Guest Commentary

Ron Barber: We need to work together on the issues that matter to Southern Arizona

My wife, Nancy, and I have been reading this paper every week since it first started hitting Tucson's newsstands in 1984. A lot has changed since then. My hair isn't red anymore, and there's less of it; our daughters are grown; and we have four beautiful grandchildren, with one more on the way.

Twenty-eight years later, our community has grown, and we have new problems to solve, but we still have strong connections to each other—some would say we have only one degree of separation here. Nancy and I still read this paper faithfully. Its investigative reporting and political columns provide valuable insights on critical issues in this community—from the economy to border security to education to veterans issues.

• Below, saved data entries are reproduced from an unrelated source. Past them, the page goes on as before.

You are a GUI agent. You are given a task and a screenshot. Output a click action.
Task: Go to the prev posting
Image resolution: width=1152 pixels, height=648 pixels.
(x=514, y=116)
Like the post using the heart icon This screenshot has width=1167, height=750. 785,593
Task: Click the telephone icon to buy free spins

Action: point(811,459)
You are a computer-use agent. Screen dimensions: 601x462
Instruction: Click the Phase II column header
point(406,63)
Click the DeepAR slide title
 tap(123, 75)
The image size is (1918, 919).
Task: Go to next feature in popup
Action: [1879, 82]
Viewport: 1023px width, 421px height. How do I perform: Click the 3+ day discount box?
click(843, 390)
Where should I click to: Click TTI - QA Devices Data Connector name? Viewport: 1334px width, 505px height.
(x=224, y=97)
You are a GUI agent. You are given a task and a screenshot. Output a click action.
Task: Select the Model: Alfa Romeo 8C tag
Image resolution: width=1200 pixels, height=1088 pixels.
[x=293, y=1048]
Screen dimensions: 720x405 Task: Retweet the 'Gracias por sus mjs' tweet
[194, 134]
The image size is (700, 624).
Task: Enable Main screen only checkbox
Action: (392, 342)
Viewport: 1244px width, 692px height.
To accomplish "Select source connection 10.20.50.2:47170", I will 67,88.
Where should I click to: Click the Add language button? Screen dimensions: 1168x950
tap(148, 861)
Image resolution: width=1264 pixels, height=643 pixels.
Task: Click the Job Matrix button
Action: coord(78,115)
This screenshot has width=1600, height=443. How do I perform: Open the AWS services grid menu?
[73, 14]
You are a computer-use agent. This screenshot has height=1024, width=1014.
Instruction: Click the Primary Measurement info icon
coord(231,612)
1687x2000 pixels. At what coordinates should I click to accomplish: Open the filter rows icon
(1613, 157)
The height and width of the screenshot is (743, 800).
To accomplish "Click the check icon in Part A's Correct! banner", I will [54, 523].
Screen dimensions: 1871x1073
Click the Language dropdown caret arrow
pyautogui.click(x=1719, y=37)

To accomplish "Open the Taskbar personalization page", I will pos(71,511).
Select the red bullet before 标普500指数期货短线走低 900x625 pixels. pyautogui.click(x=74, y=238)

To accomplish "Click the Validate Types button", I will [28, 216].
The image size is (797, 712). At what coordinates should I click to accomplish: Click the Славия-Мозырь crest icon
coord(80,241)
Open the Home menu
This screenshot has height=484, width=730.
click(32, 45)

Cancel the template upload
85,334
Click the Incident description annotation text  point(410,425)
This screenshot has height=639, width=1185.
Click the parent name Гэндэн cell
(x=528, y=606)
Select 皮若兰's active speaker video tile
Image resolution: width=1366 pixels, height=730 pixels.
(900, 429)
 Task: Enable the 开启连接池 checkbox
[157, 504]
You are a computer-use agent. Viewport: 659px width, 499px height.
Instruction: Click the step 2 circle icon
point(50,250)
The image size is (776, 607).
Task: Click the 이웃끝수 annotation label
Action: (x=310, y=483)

Working to understand and address the needs of this community has been the focus of my life's work—including three decades as a director with the Arizona Division of Developmental Disabilities, six years as U.S. Rep. Gabrielle Giffords' district director, and 22 years as a small-business owner along with my wife.

Now I'm fortunate to have the chance to continue my public service as Southern Arizona's voice in Congress. I take that responsibility seriously, and have held Congress on Your Corner events to listen to the people I represent so I can focus on the issues that are important to them:

Keeping taxes low for middle-class families. I voted to extend tax cuts for middle-class families and small businesses. I also voted against more tax cuts for the richest Americans, because we need to address our deficit in a balanced, responsible way. We cannot have a thriving economy without a thriving middle class. We must not balance our budget on the backs of middle-class families, seniors, students or veterans. Keeping taxes low for middle-class families is not just the right thing to do; it's smart economic policy.

Helping our veterans and military families. As the son of an airman, and representing nearly 100,000 veterans who call Southern Arizona home, standing up for our veterans and military families has been one of my top priorities. I am a founding member of the Congressional Veterans Jobs Caucus, and I introduced amendments to provide housing for our country's 70,000 homeless veterans and to protect service-members' pay. I also worked with my colleagues across the aisle to introduce bills to protect veterans from financial scams and improve their access to health care. Our veterans have served this great country, and we all must do our part to make sure they get the benefits they have earned.

Protecting Medicare. I voted against the budget plan, which my opponent supports, that would turn Medicare into a voucher system and could force seniors to pay thousands of dollars more each year for their benefits in order to pay for tax breaks for the wealthy. Medicare is not an "entitlement" program. Seniors have paid into Medicare through a lifetime of hard work, and they have a right to the benefits that it provides. I will oppose any attempt to voucherize it.

Standing up for women. I have worked in Congress to protect the advances that women have made in this country. That includes protecting a woman's right to make her own health-care decisions, and ensuring that women have full access to the health-care services they need, including contraception. My opponent's policies are the opposite.

One reason I voted against a repeal of the Affordable Care Act is that a repeal would mean allowing employers to deny women contraception coverage in their health-insurance plans, and return us to the days when insurance companies could charge women more for insurance simply because of their gender. I'm a proud co-sponsor of the Paycheck Fairness Act and will continue to push for the reauthorization of the Violence Against Women Act.

Those are some issues I've been fighting for since being elected to Congress. There's a lot more work to do to rebuild our middle class, get our economy going again, care for our veterans, safeguard a woman's right to make her own health-care decisions and protect our seniors.

One thing I've learned as a member of this community over the past 50 years is that we can't address these challenges with partisan talking points. We need bipartisan solutions—solutions that make sense for Southern Arizona.